Raymond Swann

Personal information
- Full name: Raymond Swann
- Born: 2 October 1950 (age 75) Stannington, Northumberland, England
- Batting: Right-handed
- Bowling: Right-arm medium
- Relations: Alec Swann (son); Graeme Swann (son);

Domestic team information
- 1969–1972: Northumberland
- 1989–1995: Bedfordshire
- 1999: Northamptonshire Cricket Board

Career statistics
| Competition | List A |
| Matches | 3 |
| Runs scored | 37 |
| Batting average | 12.33 |
| 100s/50s | 0/0 |
| Top score | 19 |
| Balls bowled | 54 |
| Wickets | 2 |
| Bowling average | 31.00 |
| 5 wickets in innings | 0 |
| 10 wickets in match | 0 |
| Best bowling | 2/50 |
| Catches/stumpings | 0/– |
- Source: Cricinfo, 22 July 2010

= Ray Swann =

English former cricketer

Raymond Swann (born 2 October 1950) is a former English cricketer and schoolteacher. Swann was a right-handed batsman who bowled right-arm medium pace. He was born at Stannington, Northumberland.

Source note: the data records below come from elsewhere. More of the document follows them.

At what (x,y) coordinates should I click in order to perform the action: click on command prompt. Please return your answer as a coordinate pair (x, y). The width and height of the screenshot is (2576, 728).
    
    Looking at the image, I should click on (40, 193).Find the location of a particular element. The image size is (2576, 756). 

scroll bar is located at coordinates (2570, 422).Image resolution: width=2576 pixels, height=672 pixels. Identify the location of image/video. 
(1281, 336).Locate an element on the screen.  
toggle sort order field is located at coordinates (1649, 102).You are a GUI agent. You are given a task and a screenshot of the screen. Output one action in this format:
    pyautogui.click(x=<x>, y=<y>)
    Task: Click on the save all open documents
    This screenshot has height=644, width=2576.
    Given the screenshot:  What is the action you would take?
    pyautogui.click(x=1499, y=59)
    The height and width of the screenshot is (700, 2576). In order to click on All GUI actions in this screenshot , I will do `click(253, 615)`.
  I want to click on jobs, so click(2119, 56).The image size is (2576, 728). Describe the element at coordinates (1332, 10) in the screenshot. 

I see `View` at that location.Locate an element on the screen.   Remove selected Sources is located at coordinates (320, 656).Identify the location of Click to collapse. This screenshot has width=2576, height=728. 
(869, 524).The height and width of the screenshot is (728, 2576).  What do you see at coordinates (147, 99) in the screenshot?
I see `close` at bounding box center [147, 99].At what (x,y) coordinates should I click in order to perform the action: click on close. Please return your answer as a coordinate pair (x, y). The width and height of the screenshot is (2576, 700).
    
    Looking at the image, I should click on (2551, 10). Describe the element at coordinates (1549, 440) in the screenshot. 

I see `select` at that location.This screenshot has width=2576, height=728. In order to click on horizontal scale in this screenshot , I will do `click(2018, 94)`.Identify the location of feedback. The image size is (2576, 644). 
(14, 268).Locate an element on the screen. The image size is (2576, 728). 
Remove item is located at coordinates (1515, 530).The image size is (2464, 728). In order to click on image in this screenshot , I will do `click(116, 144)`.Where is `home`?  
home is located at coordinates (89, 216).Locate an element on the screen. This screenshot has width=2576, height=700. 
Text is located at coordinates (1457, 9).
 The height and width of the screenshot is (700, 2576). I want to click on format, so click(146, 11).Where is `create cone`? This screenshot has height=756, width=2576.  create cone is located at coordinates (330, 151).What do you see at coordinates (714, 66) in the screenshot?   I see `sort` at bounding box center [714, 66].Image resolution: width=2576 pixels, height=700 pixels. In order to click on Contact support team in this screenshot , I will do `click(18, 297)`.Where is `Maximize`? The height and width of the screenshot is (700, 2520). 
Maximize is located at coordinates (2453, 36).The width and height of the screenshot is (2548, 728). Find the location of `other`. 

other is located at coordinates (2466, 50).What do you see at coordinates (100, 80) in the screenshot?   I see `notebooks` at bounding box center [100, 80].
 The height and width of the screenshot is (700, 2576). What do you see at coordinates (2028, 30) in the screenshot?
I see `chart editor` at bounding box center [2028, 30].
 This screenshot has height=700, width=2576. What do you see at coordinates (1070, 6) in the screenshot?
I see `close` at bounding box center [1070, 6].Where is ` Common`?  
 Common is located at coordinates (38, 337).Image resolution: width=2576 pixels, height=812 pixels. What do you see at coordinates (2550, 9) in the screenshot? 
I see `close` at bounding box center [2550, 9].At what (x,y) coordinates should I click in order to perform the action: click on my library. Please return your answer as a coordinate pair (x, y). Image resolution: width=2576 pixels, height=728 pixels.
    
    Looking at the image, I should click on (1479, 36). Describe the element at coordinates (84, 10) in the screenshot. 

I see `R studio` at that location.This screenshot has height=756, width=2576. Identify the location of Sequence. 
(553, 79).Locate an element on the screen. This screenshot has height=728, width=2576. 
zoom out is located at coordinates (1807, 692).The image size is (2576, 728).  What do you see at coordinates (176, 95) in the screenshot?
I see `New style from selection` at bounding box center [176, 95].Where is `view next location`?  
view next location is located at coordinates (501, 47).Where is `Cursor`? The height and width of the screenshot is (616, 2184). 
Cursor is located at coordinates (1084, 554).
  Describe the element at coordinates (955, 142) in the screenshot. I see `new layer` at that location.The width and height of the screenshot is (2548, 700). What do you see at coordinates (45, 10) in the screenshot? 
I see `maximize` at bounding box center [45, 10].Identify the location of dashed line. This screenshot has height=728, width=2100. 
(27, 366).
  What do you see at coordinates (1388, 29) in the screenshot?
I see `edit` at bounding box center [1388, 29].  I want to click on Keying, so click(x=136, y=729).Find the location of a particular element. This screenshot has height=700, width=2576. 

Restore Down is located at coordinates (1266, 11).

Swann made his debut in county cricket for Northumberland, in the 1969 Minor Counties Championship against Cheshire. From 1969 to 1972, he represented the county in seventeen Minor Counties matches, with his final appearance coming against Durham. In 1971, he also represented the county in a List A match against Lincolnshire in the Gillette Cup.

Seventeen years after his last Minor counties appearance, Swann joined Bedfordshire, making his Minor Counties Championship debut for the county against his former county Northumberland. From 1989 to 1995, he represented the county in 53 Minor Counties Championship matches, with his final appearance coming against Cambridgeshire. He also represented the county in twelve MCCA Knockout Trophy matches. He also played a single List A match for Bedfordshire against Worcestershire in the 1991 NatWest Trophy.

Swann's final List A appearance came in the 1999 NatWest Trophy for the Northamptonshire Cricket Board against Wiltshire. In his total of three List A matches, he scored 37 runs at an average of 12.33, with a high score of 19. With the ball, he took 2 wickets at a bowling average of 31.00, with best figures of 2/50.

==Family and personal life==
Swann has two cricketing sons. His younger son Graeme represented Bedfordshire, Northamptonshire, Nottinghamshire and England and was a Wisden Cricketer of the Year in 2010. His elder son Alec has also represented Bedfordshire and played first-class cricket for Northamptonshire and Lancashire. He previously taught P.E. and mathematics at Sponne School, Towcester and Lings Upper school Northampton. He then taught mathematics and geography at Akeley Wood School.